▶ Collected data entries:
■ ■ ■ ■ ■ ■ ■
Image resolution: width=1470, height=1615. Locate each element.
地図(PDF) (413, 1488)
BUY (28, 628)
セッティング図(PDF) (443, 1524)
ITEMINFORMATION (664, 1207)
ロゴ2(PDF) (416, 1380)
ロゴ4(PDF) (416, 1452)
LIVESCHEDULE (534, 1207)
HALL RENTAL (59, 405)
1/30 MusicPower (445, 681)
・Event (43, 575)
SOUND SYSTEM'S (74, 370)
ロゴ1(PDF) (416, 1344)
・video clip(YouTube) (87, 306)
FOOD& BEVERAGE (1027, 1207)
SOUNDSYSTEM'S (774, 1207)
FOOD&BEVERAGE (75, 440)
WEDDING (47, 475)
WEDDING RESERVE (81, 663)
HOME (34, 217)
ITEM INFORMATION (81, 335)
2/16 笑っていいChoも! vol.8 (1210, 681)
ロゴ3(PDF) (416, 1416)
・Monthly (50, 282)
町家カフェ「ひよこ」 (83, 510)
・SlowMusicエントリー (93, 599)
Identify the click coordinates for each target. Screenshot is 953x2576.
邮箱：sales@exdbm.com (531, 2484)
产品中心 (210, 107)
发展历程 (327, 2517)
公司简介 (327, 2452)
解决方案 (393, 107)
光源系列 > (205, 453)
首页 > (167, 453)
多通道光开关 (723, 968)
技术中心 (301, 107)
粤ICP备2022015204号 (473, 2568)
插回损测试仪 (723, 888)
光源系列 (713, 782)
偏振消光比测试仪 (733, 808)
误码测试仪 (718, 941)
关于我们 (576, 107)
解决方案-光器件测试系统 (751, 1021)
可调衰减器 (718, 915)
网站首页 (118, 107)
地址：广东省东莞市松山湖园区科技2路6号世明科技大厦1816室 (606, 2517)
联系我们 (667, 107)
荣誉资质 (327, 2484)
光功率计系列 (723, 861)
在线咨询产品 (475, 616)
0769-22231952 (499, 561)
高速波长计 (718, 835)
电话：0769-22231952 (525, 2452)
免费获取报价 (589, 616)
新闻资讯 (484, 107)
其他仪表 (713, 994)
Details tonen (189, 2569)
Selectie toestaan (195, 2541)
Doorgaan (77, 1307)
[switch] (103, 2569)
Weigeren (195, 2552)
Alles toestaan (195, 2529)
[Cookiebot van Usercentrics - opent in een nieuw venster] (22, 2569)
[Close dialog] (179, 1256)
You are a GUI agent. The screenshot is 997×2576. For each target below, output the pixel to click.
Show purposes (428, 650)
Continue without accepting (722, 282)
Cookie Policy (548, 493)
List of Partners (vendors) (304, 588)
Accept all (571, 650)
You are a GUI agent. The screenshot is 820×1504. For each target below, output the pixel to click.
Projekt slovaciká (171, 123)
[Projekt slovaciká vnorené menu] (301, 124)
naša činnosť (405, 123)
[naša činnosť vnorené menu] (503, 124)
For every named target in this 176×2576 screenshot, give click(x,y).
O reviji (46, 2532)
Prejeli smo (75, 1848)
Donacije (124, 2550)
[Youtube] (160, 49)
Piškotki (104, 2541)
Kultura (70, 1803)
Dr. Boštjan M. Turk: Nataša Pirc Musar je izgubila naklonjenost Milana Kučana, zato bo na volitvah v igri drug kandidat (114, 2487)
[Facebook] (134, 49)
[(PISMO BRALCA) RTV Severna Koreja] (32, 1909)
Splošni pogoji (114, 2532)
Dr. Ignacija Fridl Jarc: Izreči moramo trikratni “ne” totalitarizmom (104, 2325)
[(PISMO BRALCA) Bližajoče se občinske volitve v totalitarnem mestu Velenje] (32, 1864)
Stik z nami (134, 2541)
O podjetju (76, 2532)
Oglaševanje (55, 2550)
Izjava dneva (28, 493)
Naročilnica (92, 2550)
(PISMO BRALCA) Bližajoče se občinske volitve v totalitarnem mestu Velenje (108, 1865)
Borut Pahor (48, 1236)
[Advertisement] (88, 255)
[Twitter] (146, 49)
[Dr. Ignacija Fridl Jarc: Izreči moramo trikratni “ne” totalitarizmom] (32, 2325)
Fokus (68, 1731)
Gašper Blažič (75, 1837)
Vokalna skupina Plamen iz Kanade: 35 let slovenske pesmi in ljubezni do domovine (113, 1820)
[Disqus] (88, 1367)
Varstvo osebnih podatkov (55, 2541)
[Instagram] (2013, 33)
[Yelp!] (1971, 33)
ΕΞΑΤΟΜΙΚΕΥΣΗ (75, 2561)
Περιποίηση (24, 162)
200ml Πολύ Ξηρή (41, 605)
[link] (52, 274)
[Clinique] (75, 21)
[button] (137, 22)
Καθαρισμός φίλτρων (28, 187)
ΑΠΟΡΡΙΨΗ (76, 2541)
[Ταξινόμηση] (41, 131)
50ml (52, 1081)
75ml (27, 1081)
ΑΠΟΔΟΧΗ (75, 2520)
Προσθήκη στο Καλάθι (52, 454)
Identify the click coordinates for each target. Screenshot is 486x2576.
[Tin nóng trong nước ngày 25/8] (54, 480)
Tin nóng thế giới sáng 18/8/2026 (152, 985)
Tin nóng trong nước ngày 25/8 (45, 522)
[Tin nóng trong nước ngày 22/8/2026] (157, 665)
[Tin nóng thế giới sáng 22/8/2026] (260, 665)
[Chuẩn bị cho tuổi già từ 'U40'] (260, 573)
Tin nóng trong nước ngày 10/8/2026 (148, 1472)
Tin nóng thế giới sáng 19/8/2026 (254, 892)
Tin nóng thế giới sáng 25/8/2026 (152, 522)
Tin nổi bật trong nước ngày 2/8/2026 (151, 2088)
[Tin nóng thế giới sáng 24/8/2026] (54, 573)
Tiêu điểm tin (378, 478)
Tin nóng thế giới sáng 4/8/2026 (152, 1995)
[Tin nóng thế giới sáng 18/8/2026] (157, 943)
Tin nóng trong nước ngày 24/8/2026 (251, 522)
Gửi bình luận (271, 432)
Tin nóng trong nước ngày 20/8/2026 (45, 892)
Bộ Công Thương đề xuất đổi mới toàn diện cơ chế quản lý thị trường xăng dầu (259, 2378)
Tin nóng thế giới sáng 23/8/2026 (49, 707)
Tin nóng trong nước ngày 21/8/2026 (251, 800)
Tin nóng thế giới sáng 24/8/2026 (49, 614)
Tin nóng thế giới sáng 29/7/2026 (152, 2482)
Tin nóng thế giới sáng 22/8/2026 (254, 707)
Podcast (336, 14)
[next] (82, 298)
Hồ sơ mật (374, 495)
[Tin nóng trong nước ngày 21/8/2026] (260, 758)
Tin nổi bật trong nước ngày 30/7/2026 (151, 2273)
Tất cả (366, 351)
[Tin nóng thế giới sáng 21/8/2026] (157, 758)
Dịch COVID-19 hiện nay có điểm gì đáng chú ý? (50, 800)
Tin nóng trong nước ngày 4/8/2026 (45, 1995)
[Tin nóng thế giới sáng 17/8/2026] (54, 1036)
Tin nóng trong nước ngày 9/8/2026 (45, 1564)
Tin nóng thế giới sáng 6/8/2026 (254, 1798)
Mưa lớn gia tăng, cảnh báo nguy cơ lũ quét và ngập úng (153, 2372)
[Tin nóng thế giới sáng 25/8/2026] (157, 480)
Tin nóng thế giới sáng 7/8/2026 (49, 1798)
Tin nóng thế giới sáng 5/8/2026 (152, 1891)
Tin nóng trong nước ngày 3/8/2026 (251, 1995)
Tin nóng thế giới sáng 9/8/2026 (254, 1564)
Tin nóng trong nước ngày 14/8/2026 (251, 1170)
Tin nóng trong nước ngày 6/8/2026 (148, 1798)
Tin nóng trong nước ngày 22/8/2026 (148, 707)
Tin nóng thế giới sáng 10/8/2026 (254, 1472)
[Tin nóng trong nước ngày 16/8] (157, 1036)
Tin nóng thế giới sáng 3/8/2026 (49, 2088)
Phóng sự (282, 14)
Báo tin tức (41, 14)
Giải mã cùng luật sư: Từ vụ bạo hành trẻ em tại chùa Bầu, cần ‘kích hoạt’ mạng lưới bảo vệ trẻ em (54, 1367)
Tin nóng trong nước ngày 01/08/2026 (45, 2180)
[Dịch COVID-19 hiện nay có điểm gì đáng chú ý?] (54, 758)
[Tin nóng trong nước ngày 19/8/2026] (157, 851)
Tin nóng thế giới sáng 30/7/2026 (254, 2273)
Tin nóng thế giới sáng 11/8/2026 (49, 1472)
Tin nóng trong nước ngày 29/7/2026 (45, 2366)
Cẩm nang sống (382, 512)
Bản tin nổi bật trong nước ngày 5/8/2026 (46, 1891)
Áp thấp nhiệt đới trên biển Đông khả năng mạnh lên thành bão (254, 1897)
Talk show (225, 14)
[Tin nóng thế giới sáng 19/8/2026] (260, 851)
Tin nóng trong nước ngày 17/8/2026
■ ■ ■ ■ ■ ■ ■
▶ What you will do:
Take each line above that holds the string "đáng" and copy it.

▶ Response to this exercise:
Dịch COVID-19 hiện nay có điểm gì đáng chú ý? (50, 800)
[Dịch COVID-19 hiện nay có điểm gì đáng chú ý?] (54, 758)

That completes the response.